Question

A projectile of mass 0.257 kg is shot from
a cannon, at height 6.4 m, as shown in the
figure, with an initial velocity vi having a
horizontal component of 6.4 m/s.
The projectile rises to a maximum height of

y above the end of the cannon’s barrel and
strikes the ground a horizontal distance
x
past the end of the cannon’s barrel.
Find the magnitude of the velocity vector
when the projectile hits the ground. The
acceleration of gravity is 9.8 m/s2 .
Answer in units of m/s

Answer 1

I think some more data is needed. Could you post the graph that problem cites?

Answer 2

In the picture it shows the cannon at a 44 degree angle

Answer 3

Hmmm well I tried that and the answer was incorrect is there another way to do it?

Answer 4

Well, we can try with kinematics.

Answer 5

Well it makes sense but the answers are still wrong :/

Answer 6

Rewritting.

**Prompt A:**
Please answer these questions about the forum thread, one answer per line with the matching mark:
(i) What is the mass of the projectile?
(ii) At what angle does the picture show the cannon, according to Answer 2?
(iii) What value is given for the acceleration of gravity?
The forum thread above and the entries have no connection to each other.

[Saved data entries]

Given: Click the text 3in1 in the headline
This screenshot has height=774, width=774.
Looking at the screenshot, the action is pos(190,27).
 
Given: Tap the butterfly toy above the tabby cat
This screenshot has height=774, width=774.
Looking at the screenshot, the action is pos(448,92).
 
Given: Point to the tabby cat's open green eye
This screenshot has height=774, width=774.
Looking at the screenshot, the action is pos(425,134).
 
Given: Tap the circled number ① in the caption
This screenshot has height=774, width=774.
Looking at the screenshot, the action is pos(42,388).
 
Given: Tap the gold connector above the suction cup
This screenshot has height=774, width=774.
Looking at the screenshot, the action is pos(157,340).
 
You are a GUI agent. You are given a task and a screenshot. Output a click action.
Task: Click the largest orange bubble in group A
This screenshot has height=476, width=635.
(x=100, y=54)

---

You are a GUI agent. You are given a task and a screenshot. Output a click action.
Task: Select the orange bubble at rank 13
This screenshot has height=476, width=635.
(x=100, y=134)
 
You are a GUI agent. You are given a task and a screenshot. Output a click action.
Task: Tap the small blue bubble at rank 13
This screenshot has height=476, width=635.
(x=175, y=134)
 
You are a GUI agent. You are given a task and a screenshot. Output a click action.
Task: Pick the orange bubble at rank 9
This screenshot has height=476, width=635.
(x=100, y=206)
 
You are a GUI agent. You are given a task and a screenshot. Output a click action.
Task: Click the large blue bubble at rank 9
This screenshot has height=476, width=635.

**Prompt B:**
State how many lines of the entries contain the word "bubble". Give only the number.

**Task response A:**
(i) 0.257 kg
(ii) 44 degrees
(iii) 9.8 m/s2

**Task response B:**
5